Тут на полу у дивана что-то пискнуло. Тонкий звон – и снова писк. Я опустила руку и нащупала свой смартфон. Тот самый предмет, что за прошедшие сутки стал для меня главным. Средоточием моей жизни. Вместилищем моей души.
И во тьме я подняла к глазам свою душу в серебристом футляре. Экран слабо светился. На нем виднелись цифры – «27.01. 2007. 03.30». И надпись: «1 сообщение».
Вот это было мне пока незнакомо. Эсэмэски я получала так редко, что всякий раз приходилось припоминать, как прочитать письмо. Но я справилась. И увидела:
«Темно, хочется толкнуть тебя локтем – ты рядом? Перевернуться на другой бок – и снова уснуть. Крепко, как в детстве».
Я закрыла глаза, открыла… Буквы на экране снова сложились в эти слова. Я читала и улыбалась. И вспоминала.

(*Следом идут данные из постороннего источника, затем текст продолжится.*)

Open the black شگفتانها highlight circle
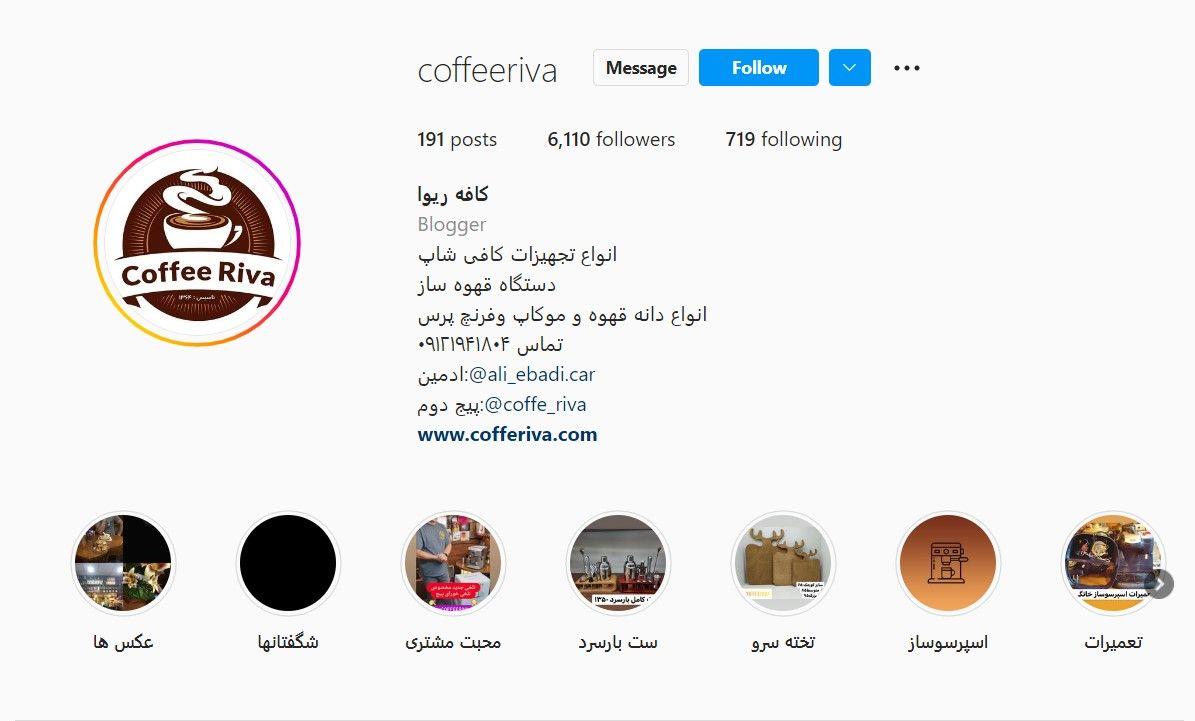Viewport: 1195px width, 721px height. pos(288,563)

Как мы встретились в кафе накануне вечером. Как я шла туда, сама не своя от волнения… Не могла вспомнить только одного – как оказалась дома.
3.30. Значит, наступило 27 января. Он позвонил 25-го, в Татьянин день, в пятом часу, когда я вернулась с выставки. Сказал, что та его путаная речь на поминках была для меня. Что он волновался, потому и говорил так сбивчиво. И не против ли я, если он как-нибудь пригласит меня выпить кофе. Что хорошо бы иногда встречаться и разговаривать, не дожидаясь следующих поминок. Тем более что тогда, по крайней мере, один из нас, возможно, будет уже бессловесен. Навеки.
Я слушала очень спокойно. Удивительно, как я была тогда спокойна! И думала: значит, все-таки не показалось… Не показалось!
Вчера утром, 26 января, он позвонил снова – и уже на мобильный. Мы договорились на вечер, в пять, в «Шоколаднице». Той, на «Октябрьской», где двадцать лет назад столько раз виделись, когда она была на всю Москву единственной. Первой.